In the morning he drove on to Coffeyville and paid the admission charge and took his time studying the exhibits. It was a pretty bold act, robbing two banks at once, but it might not have been the smartest move in the history of American crime. The local citizens were just waiting for them, and they riddled the brothers with bullets. Most of them were dead by the time the shooting stopped, or died of their wounds before long.
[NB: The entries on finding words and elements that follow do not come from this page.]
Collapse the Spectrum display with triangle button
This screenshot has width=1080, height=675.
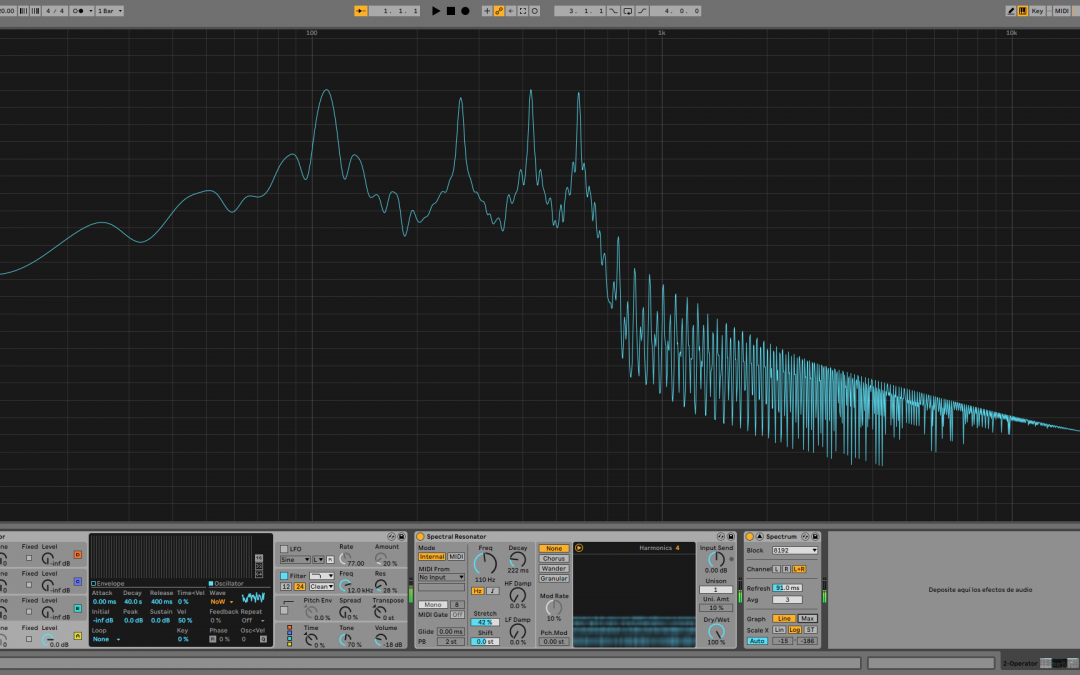(x=759, y=537)
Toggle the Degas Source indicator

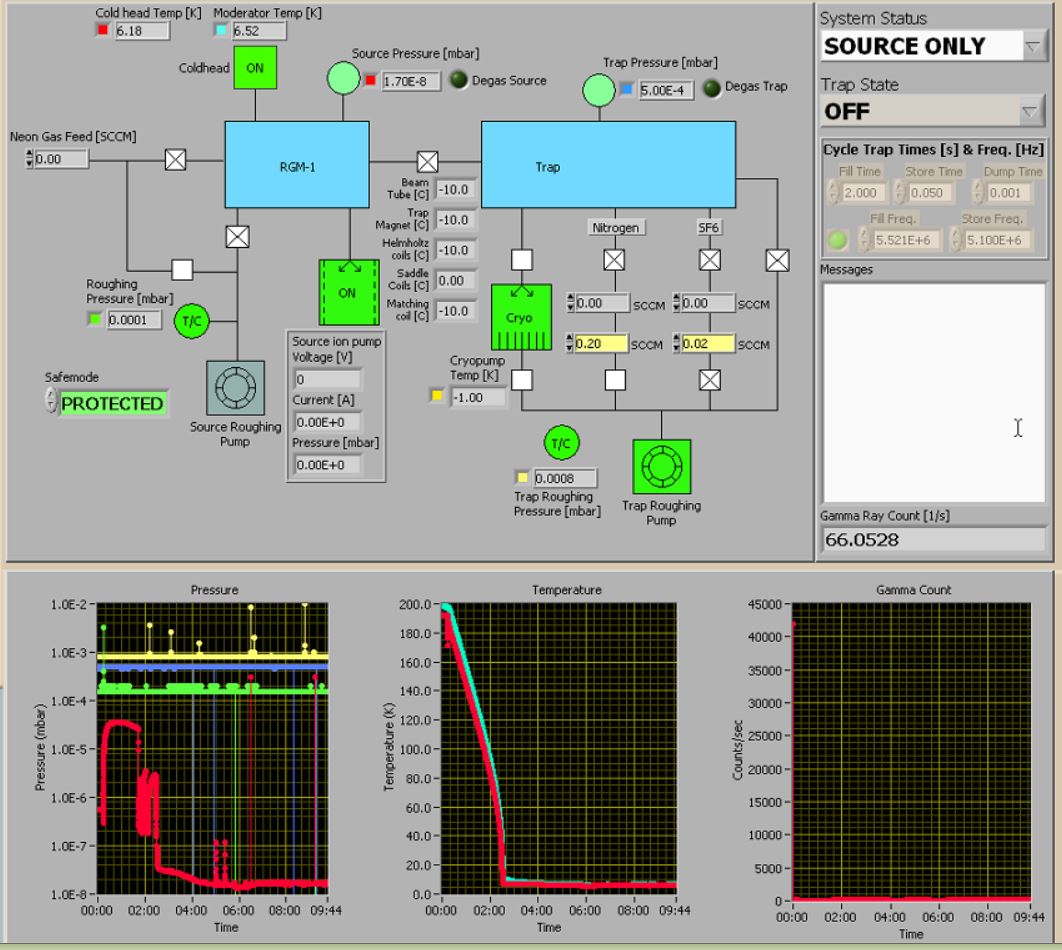pyautogui.click(x=458, y=81)
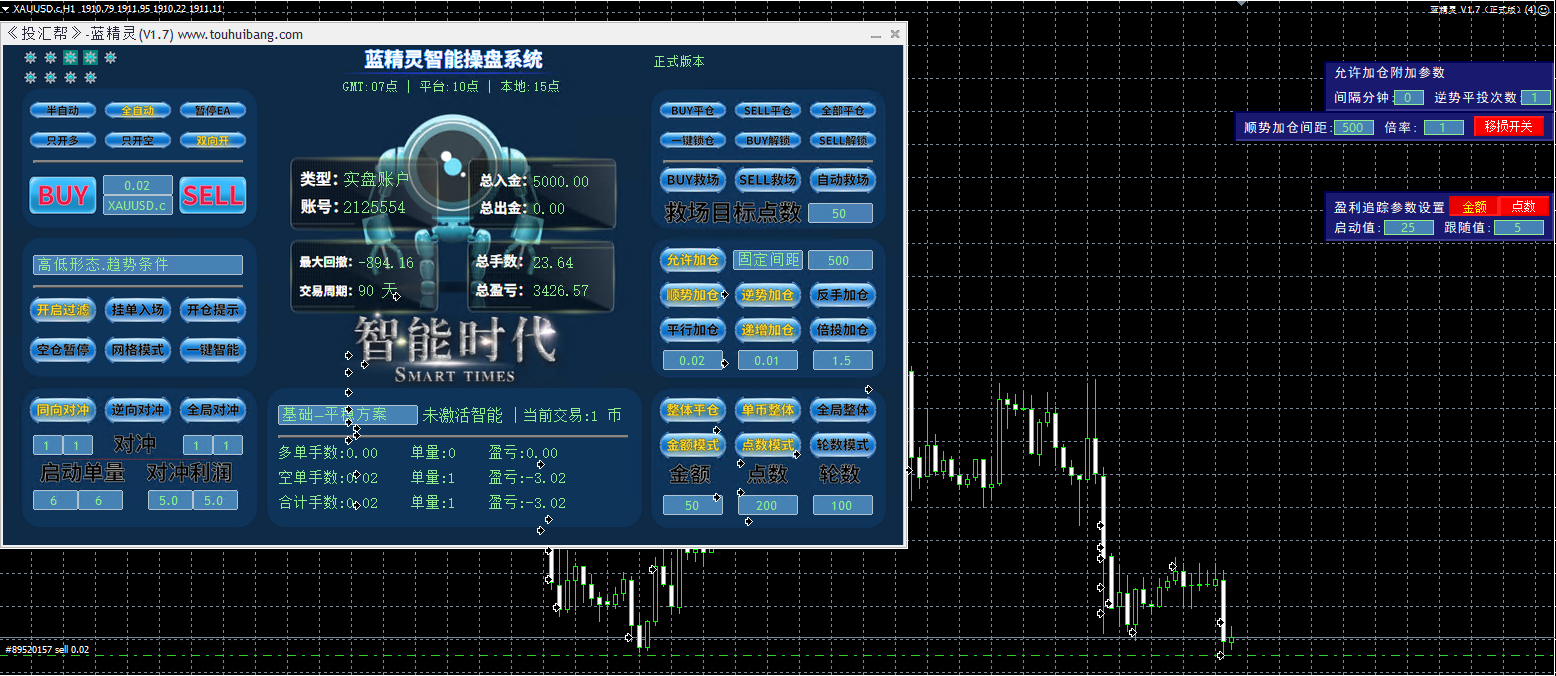Toggle 顺势加仓 trend-following add mode

point(692,294)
Emmett Dalton wound up with something like a dozen bullets in him, and went off to prison. But the story didn’t end there. He recovered, and eventually got released, and wound up in Los Angeles, where he wrote films for the young motion picture industry and made a small fortune in real estate.

Keller spent a long time taking that in, and it gave him a lot to think about.

Most of the timehe was quiet, but now and then he talked to the dog.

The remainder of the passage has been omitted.